5 AY SONRA
Hastanenin dar koridorunda yürürken kocasını elini sıkıca tutmuştu, Günçiçek. Bir eli kocasını sıcak avuçları arasındayken, bir elini üzerindeki ceketin cebine koyup ısınmaya çalıştı. Sonbaharın soğuk havası hastanenin bile duvarlarına sinerken ellerini ısıtmak bir hali zordu. Yine de içinde bitmek bilmeyen bir mutluluk vardı ve bu mutluluğu bu soğuk hava bile bozamazdı.
Bugün Fırat’ın hastane randevusu vardı. Doktor, fazlasıyla iyi gittiğini ve böyle devam ederse yakında hiç kekelemeyeceğini söylemişti. Fırat eskisi gibi kekelemiyordu, sadece bazen takıldığı oluyordu. Doktor bunun normal olduğunu söylemişti.
Hastaneden çıktıklarında Günçiçek hemen kocasına sokuldu. Hava o kadar soğuktu ki mümkün olsa Fırat’ın cebine girer, eve gidene kadarda çıkmazdı.
Fırat kolunu sevdiği kadın sarıp başına küçük bir öpücük kondurdu.
Sonunda arabanın önüne geldiklerinde Günçiçek, kocasını elini bırakıp koşarak arabaya bindi. Bir dakika daha dışarıda durmaya tahammülü yoktu. Fırat, hemen yanına yerleştiğinde hızla motoru çalıştırdı. Arabanın motoru çalıştığında arabanın içi biraz olsun ısınmış olsa da hâlâ soğuktu.
Fırat arabayı hastanenin bahçesinden çıkartırken karısına döndü. “Aç mısın, güzelim?” Günçiçek başını iki yana salladı. Birkaç gündür midesi yanıyordu, hiçbir şey yiyemiyordu. Öte yandan açta değildi. Eve gidince bir şeyler yiyebilirdi.

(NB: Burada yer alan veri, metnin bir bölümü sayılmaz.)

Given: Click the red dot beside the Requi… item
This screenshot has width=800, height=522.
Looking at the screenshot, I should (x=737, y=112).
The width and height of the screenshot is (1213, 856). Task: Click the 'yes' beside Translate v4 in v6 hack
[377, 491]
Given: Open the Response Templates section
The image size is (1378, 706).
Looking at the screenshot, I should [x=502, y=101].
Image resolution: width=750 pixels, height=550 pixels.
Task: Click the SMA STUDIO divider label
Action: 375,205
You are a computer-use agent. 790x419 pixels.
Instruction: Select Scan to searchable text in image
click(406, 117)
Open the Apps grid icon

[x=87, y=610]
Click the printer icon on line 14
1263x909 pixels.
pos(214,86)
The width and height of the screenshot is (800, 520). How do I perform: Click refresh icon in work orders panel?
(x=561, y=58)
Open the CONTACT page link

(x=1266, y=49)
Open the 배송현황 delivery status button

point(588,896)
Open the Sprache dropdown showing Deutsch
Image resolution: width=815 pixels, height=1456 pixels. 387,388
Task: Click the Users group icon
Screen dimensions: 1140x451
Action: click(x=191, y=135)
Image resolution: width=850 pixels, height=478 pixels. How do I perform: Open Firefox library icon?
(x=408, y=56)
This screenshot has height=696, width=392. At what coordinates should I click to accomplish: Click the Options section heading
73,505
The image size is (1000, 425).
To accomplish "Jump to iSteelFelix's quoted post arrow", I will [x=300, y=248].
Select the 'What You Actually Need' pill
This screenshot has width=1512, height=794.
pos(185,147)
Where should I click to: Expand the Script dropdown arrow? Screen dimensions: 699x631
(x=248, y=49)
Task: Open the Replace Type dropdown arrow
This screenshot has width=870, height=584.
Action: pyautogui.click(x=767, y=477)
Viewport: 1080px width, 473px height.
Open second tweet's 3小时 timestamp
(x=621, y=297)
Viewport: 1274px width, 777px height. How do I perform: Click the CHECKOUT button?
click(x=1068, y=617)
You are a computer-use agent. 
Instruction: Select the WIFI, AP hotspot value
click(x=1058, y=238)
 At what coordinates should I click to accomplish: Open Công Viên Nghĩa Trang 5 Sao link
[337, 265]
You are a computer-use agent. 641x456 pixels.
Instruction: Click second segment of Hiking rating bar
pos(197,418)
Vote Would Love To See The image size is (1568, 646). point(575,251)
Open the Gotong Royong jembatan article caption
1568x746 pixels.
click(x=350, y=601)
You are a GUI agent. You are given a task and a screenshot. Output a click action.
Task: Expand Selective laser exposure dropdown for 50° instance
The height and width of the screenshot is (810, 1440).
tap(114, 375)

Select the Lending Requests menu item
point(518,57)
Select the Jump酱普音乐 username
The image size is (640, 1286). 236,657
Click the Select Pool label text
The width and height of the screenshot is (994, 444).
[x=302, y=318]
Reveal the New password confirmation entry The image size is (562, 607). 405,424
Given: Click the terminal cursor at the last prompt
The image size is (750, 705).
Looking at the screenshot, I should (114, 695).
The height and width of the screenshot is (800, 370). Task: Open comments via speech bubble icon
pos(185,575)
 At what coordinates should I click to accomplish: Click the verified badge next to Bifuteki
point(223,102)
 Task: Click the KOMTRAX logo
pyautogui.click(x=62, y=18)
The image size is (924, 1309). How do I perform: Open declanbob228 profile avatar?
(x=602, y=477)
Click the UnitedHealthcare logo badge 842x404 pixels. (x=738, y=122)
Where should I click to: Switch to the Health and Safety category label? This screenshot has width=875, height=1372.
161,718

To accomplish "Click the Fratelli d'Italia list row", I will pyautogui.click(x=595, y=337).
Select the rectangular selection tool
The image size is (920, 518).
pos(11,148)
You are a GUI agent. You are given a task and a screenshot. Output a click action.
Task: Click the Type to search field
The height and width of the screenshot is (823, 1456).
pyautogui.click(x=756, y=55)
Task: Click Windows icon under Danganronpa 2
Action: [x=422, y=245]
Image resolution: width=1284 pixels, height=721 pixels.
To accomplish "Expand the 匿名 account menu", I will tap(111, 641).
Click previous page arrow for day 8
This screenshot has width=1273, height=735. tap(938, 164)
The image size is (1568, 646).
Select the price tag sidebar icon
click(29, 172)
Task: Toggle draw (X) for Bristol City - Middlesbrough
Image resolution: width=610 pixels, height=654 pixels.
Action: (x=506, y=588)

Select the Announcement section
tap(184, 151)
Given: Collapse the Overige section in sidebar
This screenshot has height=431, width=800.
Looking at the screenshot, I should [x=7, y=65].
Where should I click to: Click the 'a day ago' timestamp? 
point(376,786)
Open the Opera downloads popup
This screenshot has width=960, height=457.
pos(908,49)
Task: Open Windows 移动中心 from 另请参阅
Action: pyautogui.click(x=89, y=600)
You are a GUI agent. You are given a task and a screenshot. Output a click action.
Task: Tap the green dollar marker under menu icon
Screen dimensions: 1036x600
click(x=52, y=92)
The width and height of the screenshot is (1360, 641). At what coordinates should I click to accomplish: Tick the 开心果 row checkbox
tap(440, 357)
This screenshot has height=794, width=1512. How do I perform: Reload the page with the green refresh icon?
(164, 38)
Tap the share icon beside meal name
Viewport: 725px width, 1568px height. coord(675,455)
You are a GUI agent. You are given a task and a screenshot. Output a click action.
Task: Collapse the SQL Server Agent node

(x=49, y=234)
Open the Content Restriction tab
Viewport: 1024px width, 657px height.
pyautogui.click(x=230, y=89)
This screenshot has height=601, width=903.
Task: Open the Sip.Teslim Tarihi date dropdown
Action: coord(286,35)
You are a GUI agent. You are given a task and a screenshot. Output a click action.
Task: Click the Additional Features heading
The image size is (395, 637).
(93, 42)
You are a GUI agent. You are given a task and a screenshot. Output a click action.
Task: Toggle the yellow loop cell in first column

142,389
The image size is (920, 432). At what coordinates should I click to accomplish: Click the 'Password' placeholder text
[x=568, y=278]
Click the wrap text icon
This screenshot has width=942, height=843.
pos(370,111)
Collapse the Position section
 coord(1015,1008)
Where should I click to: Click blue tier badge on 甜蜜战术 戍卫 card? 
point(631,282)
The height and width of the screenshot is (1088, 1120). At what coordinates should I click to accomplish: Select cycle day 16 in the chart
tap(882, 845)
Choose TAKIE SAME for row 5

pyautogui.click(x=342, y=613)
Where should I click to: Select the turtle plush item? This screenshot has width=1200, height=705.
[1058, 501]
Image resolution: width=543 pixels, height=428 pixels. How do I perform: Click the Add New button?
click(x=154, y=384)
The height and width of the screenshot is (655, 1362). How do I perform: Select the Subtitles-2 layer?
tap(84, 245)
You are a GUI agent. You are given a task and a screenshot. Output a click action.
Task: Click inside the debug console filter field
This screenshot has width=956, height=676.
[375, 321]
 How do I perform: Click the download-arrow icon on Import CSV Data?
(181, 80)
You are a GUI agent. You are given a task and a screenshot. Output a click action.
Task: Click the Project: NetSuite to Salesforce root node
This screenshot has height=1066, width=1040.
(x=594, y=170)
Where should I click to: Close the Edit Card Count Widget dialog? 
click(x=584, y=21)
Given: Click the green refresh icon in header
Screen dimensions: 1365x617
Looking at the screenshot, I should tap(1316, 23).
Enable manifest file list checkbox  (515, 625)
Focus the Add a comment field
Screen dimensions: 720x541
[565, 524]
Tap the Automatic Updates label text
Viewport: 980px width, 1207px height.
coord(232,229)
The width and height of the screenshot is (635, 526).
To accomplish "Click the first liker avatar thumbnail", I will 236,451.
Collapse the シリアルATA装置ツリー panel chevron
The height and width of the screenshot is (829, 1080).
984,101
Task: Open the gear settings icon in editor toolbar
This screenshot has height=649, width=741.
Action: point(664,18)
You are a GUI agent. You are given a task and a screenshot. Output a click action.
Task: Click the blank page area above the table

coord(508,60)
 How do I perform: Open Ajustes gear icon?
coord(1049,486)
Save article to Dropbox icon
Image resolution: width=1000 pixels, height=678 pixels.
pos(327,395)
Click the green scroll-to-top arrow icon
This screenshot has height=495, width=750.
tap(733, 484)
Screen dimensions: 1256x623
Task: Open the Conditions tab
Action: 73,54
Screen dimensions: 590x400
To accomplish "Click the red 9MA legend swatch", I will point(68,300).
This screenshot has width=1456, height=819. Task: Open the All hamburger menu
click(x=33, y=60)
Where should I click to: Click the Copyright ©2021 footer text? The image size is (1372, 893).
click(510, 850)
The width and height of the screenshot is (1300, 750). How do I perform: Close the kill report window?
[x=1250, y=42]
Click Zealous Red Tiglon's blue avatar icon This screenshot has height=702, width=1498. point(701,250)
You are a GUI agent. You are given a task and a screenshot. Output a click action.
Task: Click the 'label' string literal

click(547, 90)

Fırat başını sallayıp arabayı direkt şehrin çıkışa doğru sürdü. Günçiçek, ise arabanın radyosunu açıp başını kocasının omzuna yasladı. Arkada Özdemir Erdoğan’ın parçası çalarken Günçiçek akıp giden yolu izledi.
Yarım saatlik yolculuğun ardından arabaya toprak yola girmişti. Bozuk yoldan dolayı araba çukurlara bata çıka giderken Günçiçek midesinin bulandığını hissetti. Araba sürekli sarsılıyor ve her sarsıntı da Günçiçek’in mide bulantısı artıyordu.
Gözlerini kapatıp mide bulantısının geçmesini bekledi ama her saniye daha da artıyordu. Başının kocasının omzundan kaldırıp, soğuk havaya rağmen, pencereyi açtı. Ama bu da hiçbir işe yaramadı. Midesindeki her şeyin boğazına dizildiğini hissettiğinde bakışlarını kocasına çevirip zorlukla, “Fırat... Du-r!” dedi.
Fırat, arabayı durdurmadan karısına döndü, “Ne oldu?” diye sordu ama Günçiçek bunu cevaplayacak durumda değildi. Sadece, “Dur!” diyebildi. Fırat arabayı kenara çektiğinde daha ne olduğunu anlamadan Günçiçek zorlukla arabanın kapısını açtığında hızla dışarı çıktı.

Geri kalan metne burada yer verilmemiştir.